--- DOCUMENT TEXT ---

I agree entirely. My child had a gastro referral, they said they can’t book over 6 months in advance and were full to that point so try getting referred again later
we’re also forced to go private for dental due to there being no NHS dentists taking on and
needing to be seen.
However she’s quick to pay privately for gynae, PT, dental for herself, osteo inc the baby one, I don’t know if ADA’s hips were private or not.
She has the time and means. I’d have at least had his teeth checked.
Maybe I’m over anxious, maybe she has done and doesn’t discuss it, maybe she relies on “NNB was a nurse” but didn’t she say she had had ADA’s hips checked because she noticed the rolls on her legs were uneven? And she told us before she got the results. If you seek help over something like that but ignore the fact the older child trips and falls constantly, Walks with arms out for balance and on tiptoes, still toddles and can’t climbs stairs, is reluctant to walk at nearly 3 then I really don’t know what to think.
Walks with arms out for balance and on tiptoes,
You all know, because I’ve certainly banged on about it enough, that I’m autistic, and early on got pretty irate when several people stated Alf was autistic (to be honest, it still vexes me that autism is being used as such a catch-all these days, and that a number of behaviours are suddenly ‘neurodiverse’ - it’s really not that simple). But walking on tiptoe as a toddler is a major sign: I did it myself! (My mother thought I looked like a little ballerina and was entranced by it - but then, such signs, certainly in girls, were largely unknown back then.) That, plus the lack of eye contact, hand flapping, lining up objects in neat rows, the verbal delays that happen in some children and mobility issues, the meltdowns and distress over relatively minor events, the sensory issues… I’m calling it: I think he’s autistic. And as an autistic person, I’m absolutely begging Ashley to get help for him NOW.

--- RECORDED INFORMATION ---

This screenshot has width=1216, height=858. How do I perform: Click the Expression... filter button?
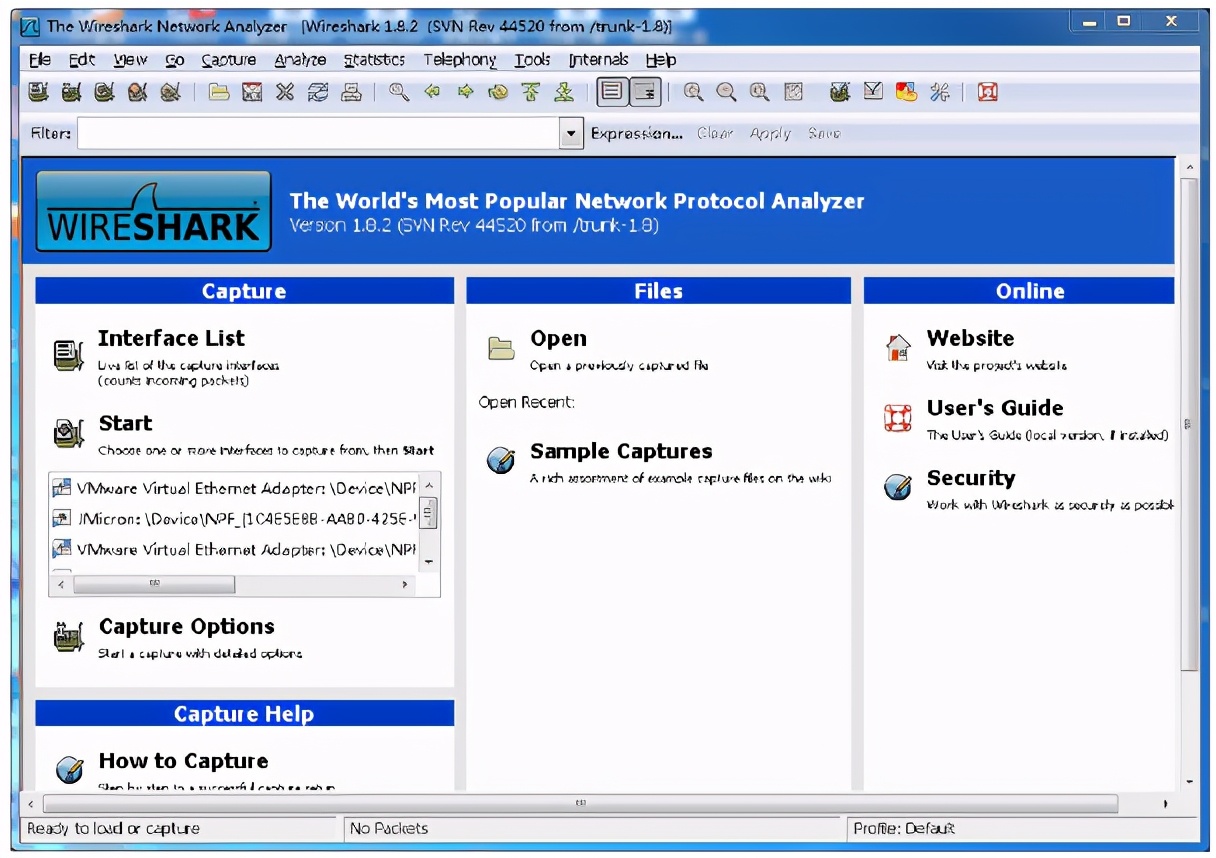tap(637, 133)
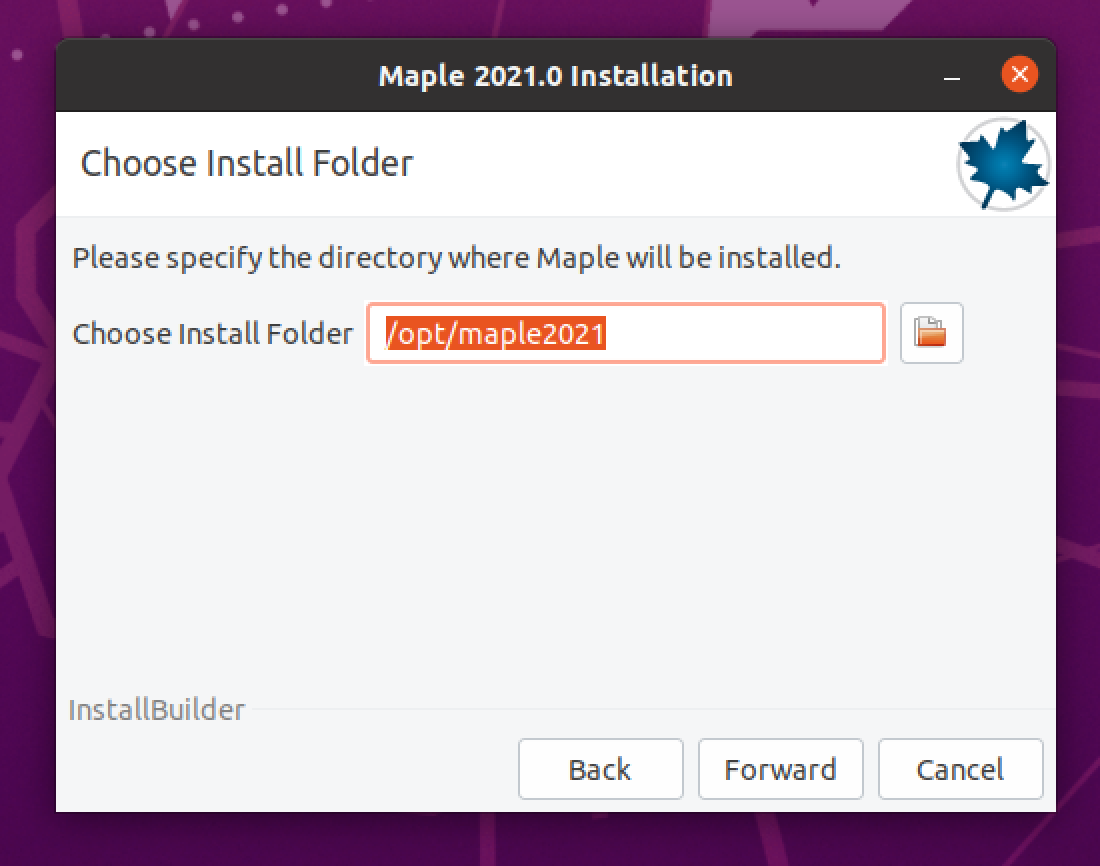Viewport: 1100px width, 866px height.
Task: Click the white header strip between heading and logo
Action: 680,163
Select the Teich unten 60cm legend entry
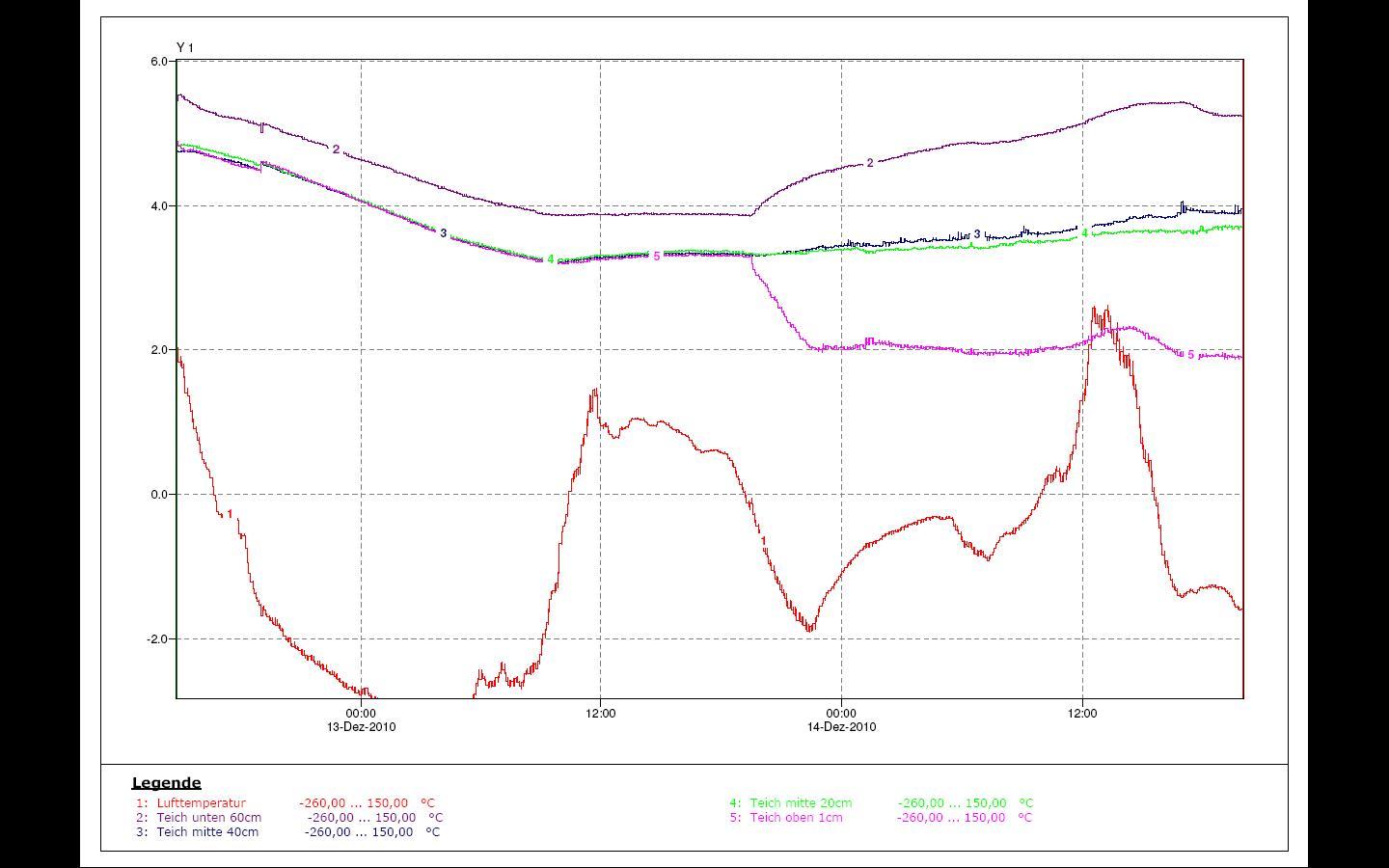Viewport: 1389px width, 868px height. tap(208, 817)
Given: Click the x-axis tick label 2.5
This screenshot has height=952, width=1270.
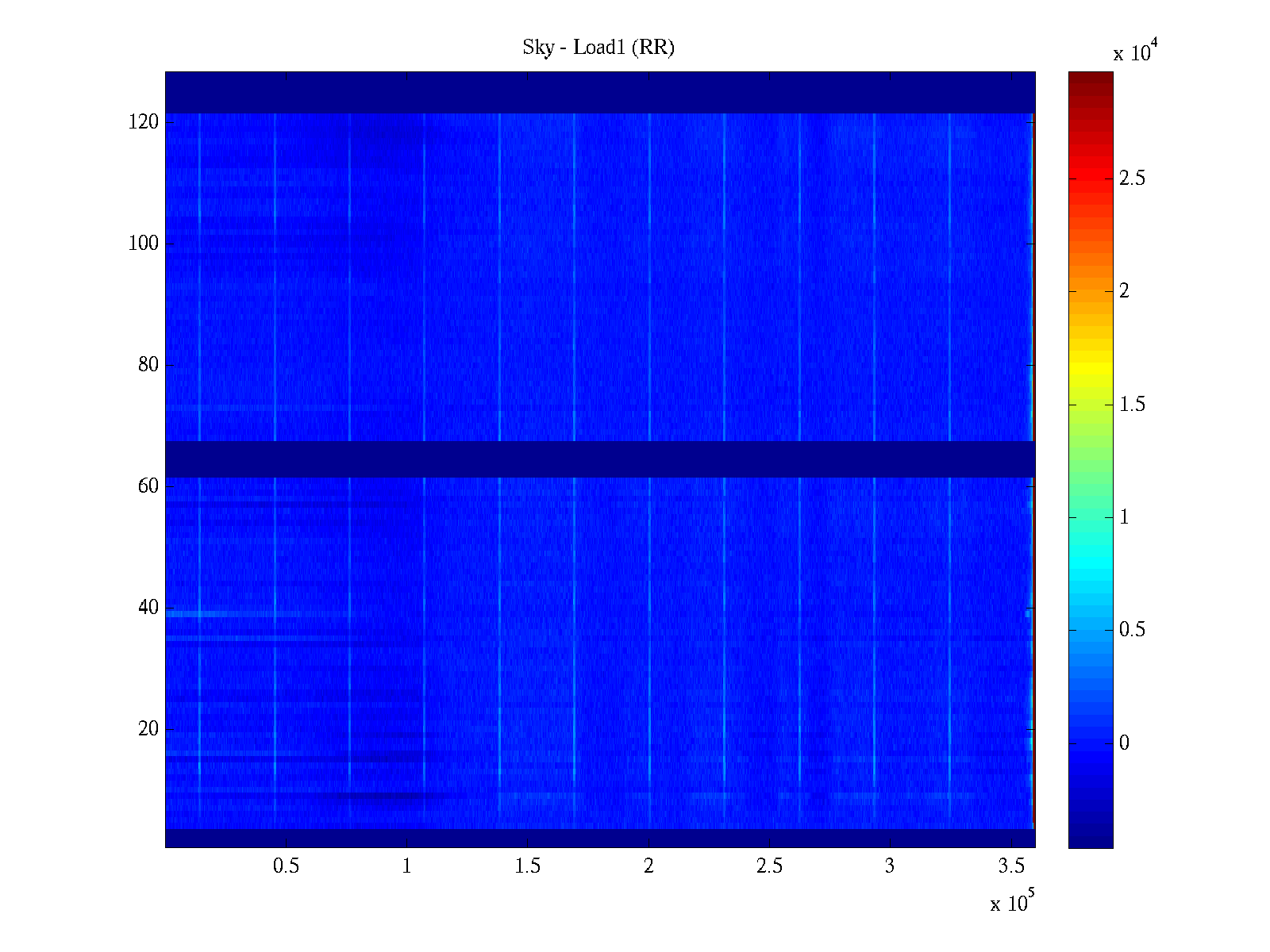Looking at the screenshot, I should click(769, 866).
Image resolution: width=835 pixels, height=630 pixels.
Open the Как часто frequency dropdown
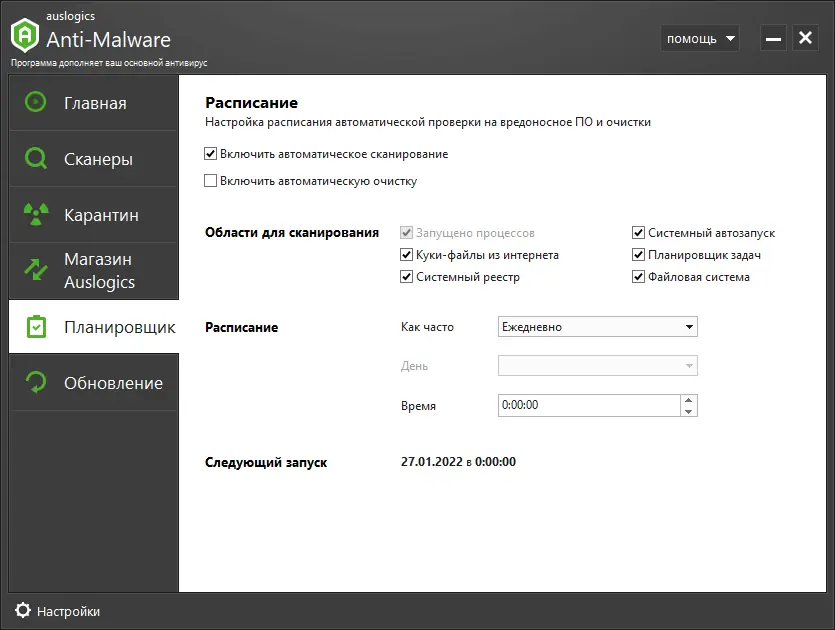click(x=597, y=326)
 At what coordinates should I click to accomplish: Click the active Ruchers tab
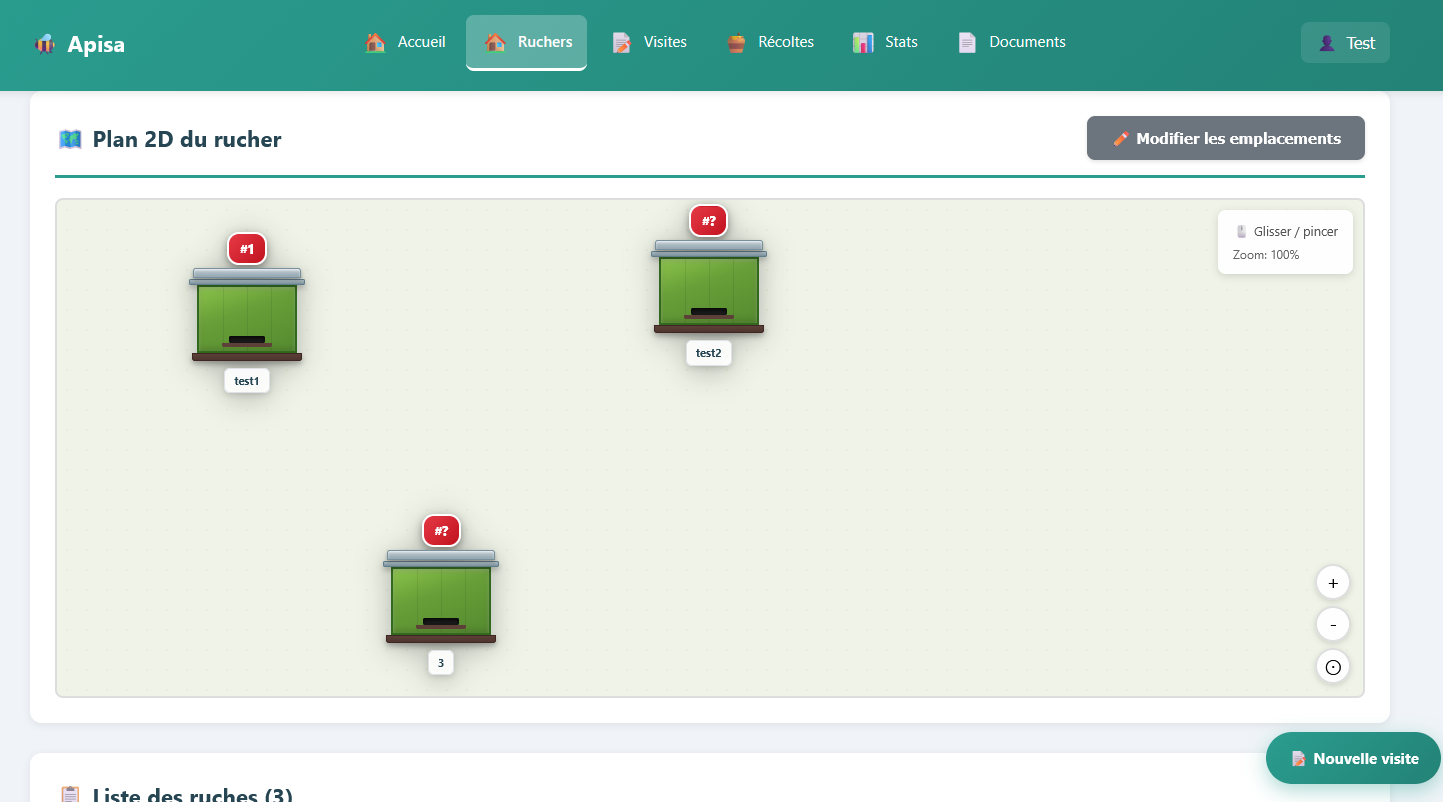pyautogui.click(x=527, y=42)
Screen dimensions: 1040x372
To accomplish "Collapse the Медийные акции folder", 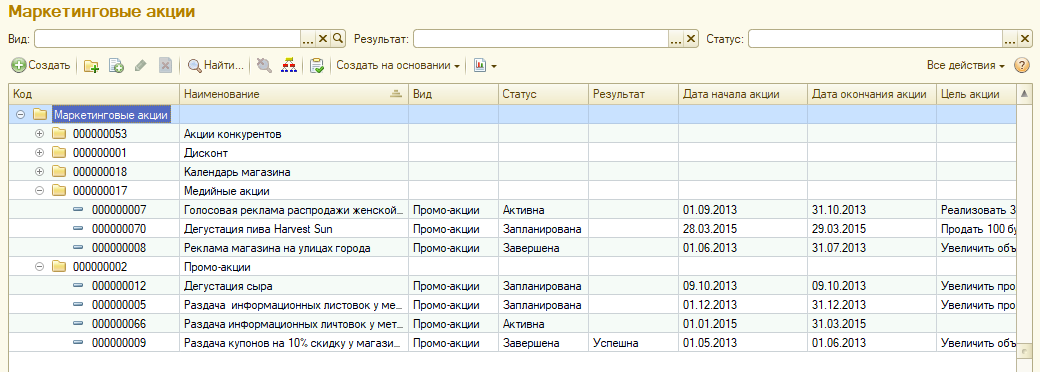I will click(x=39, y=191).
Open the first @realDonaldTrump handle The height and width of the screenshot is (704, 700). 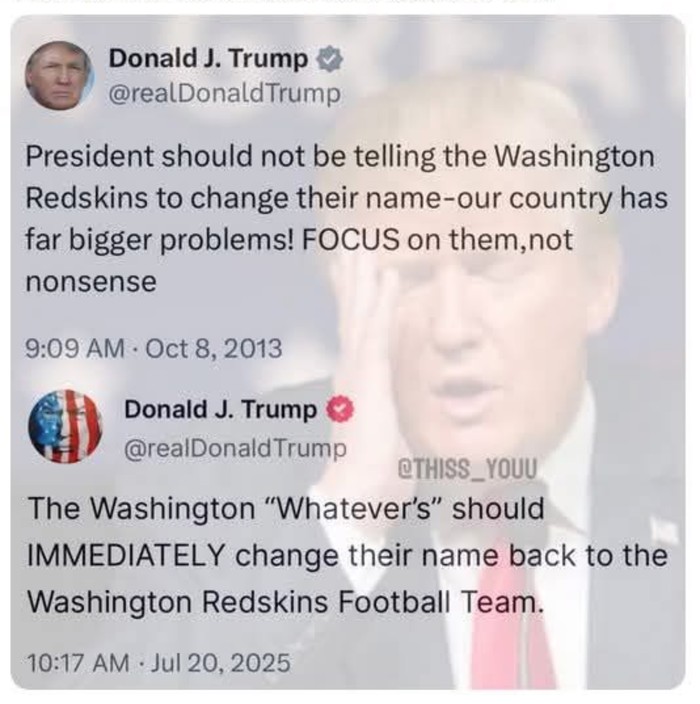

---

▶ TASKS AND EXERCISES
1 > Rewrite the forum post from "However she’s quick" down to "his teeth checked.", replacing "osteo" with "osteopathy".
2 > Answer these questions using the forum post:
(a) For the child's gastro referral, how far in advance did they say they can't book?
(b) Why did she have ADA's hips checked?
(c) What did the writer's mother think when the writer walked on tiptoe as a toddler?

▶ WRITTEN ANSWERS
1 >
However she’s quick to pay privately for gynae, PT, dental for herself, osteopathy inc the baby one, I don’t know if ADA’s hips were private or not.
She has the time and means. I’d have at least had his teeth checked.

2 >
(a) Over 6 months.
(b) She noticed the rolls on ADA's legs were uneven.
(c) She thought the writer looked like a little ballerina and was entranced by it.